What the task asks:
Take the lines from the line containing "Instruction: Pick the gray pen color" through the end of the entries and output them exactly, with no pictures and nothing more.

--- Supplied material Enclosed Below ---

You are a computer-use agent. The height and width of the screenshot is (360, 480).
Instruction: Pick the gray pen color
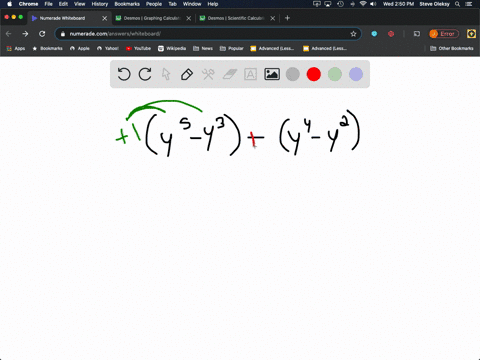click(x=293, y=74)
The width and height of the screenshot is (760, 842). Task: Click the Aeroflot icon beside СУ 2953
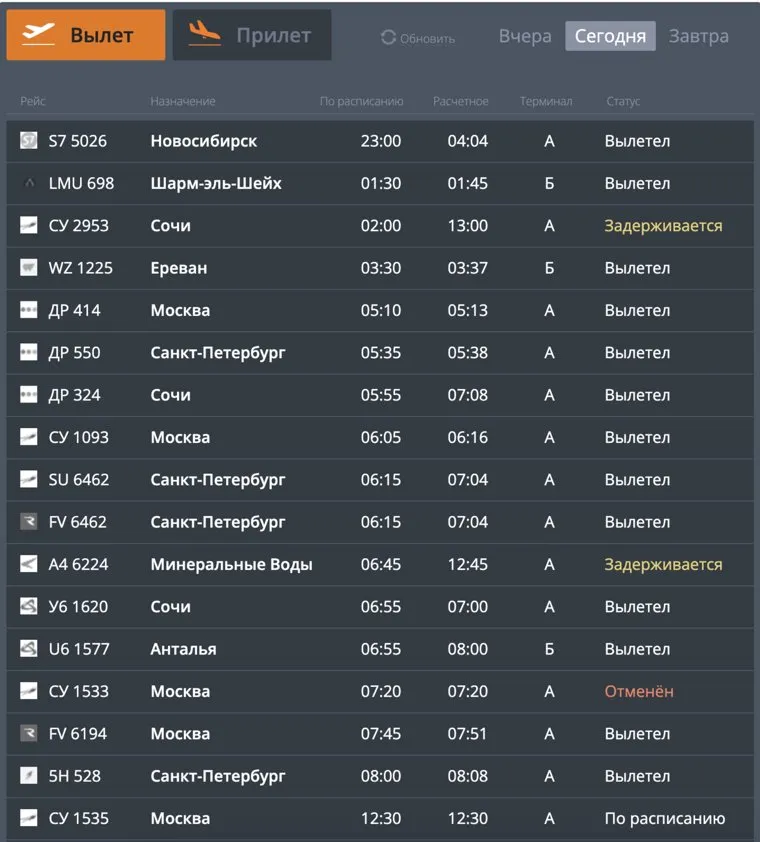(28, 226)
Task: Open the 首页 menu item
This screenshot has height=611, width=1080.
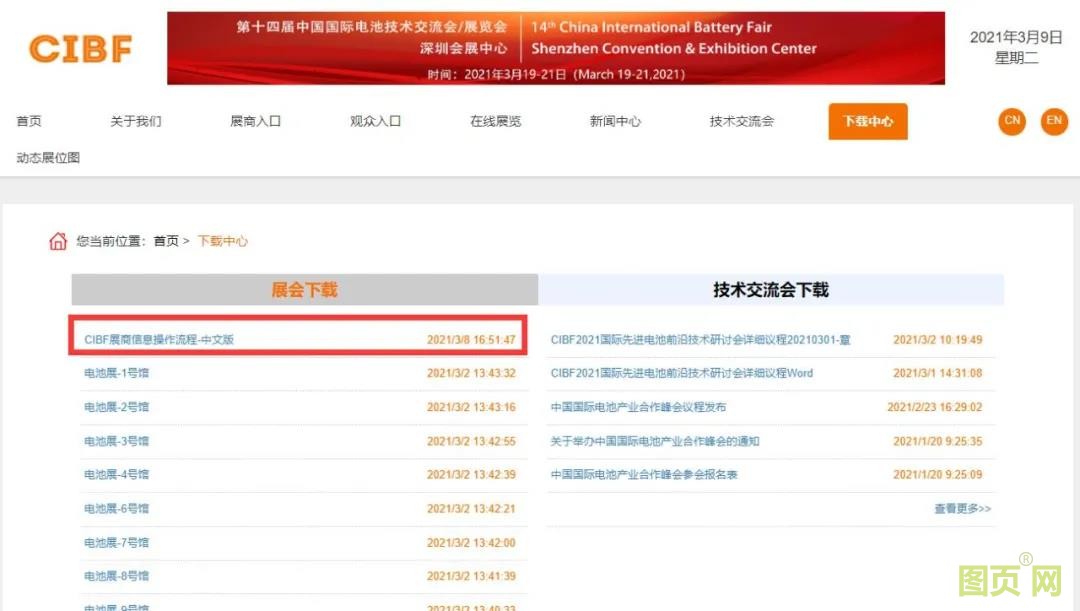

--- End of Enclosed Supplied material ---

The answer:
Instruction: Pick the gray pen color
click(x=293, y=74)
The width and height of the screenshot is (760, 842). Task: Click the Aeroflot icon beside СУ 2953
(28, 226)
Task: Open the 首页 menu item
This screenshot has height=611, width=1080.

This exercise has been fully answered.